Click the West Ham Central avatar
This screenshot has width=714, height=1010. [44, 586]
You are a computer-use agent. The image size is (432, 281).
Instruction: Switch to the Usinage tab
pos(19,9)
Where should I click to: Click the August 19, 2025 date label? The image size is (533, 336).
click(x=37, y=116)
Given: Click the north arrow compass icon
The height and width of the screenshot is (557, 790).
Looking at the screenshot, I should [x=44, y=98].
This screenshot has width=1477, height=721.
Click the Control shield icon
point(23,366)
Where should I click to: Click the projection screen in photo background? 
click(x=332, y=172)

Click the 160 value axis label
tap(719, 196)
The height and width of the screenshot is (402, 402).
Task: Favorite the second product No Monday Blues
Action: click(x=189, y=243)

**EXERCISE INSTRUCTIONS:** Each line from the one containing "Given: Click the north arrow compass icon" to the close of the records must appear in the output exactly, and no other line.

**THE ANSWER:**
Given: Click the north arrow compass icon
The height and width of the screenshot is (557, 790).
Looking at the screenshot, I should [x=44, y=98].
This screenshot has width=1477, height=721.
Click the Control shield icon
point(23,366)
Where should I click to: Click the projection screen in photo background? 
click(x=332, y=172)

Click the 160 value axis label
tap(719, 196)
The height and width of the screenshot is (402, 402).
Task: Favorite the second product No Monday Blues
Action: click(x=189, y=243)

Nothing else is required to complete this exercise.